- **What is needed**
Retype exactly, and only, the lines from the one that contains "The width and height of the screenshot is (1263, 952)." through the final line of the entries.
# # # # #
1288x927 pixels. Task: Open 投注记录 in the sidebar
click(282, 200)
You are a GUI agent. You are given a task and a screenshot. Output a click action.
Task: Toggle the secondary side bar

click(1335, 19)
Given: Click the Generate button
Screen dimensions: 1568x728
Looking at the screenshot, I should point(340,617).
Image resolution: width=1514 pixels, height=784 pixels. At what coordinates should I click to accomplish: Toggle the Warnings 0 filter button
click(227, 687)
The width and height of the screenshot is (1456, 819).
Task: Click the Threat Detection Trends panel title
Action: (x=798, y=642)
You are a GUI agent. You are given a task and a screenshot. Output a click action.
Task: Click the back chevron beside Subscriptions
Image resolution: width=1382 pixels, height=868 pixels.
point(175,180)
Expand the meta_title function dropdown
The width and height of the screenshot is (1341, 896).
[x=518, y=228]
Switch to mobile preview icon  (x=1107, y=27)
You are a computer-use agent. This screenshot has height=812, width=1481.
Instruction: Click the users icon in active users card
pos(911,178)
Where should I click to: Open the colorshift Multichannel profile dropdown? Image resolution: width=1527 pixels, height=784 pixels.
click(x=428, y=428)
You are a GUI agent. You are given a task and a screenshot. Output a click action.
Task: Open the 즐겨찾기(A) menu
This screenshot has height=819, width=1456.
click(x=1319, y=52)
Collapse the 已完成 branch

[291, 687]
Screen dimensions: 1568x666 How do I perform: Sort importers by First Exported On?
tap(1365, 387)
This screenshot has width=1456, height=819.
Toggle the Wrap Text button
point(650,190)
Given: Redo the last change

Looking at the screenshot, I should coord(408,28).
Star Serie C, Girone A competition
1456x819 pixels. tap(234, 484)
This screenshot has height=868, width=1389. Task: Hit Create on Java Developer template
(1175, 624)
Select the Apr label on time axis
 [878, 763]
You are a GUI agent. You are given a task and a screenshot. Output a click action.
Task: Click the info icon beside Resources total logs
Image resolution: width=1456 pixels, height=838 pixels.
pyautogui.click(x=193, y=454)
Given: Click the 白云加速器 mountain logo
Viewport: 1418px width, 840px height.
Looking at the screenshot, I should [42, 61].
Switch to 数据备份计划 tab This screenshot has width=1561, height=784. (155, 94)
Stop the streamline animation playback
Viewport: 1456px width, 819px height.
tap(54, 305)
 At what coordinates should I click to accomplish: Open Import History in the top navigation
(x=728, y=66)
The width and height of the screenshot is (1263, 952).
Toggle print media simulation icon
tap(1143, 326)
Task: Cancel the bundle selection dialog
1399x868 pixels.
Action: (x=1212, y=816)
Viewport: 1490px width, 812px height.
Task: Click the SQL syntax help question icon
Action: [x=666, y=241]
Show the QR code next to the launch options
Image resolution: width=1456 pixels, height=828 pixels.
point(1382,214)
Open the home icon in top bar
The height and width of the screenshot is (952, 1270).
# # # # #
- **Exercise result**
The width and height of the screenshot is (1263, 952).
Toggle print media simulation icon
tap(1143, 326)
Task: Cancel the bundle selection dialog
1399x868 pixels.
Action: (x=1212, y=816)
Viewport: 1490px width, 812px height.
Task: Click the SQL syntax help question icon
Action: [x=666, y=241]
Show the QR code next to the launch options
Image resolution: width=1456 pixels, height=828 pixels.
point(1382,214)
Open the home icon in top bar
The height and width of the screenshot is (952, 1270).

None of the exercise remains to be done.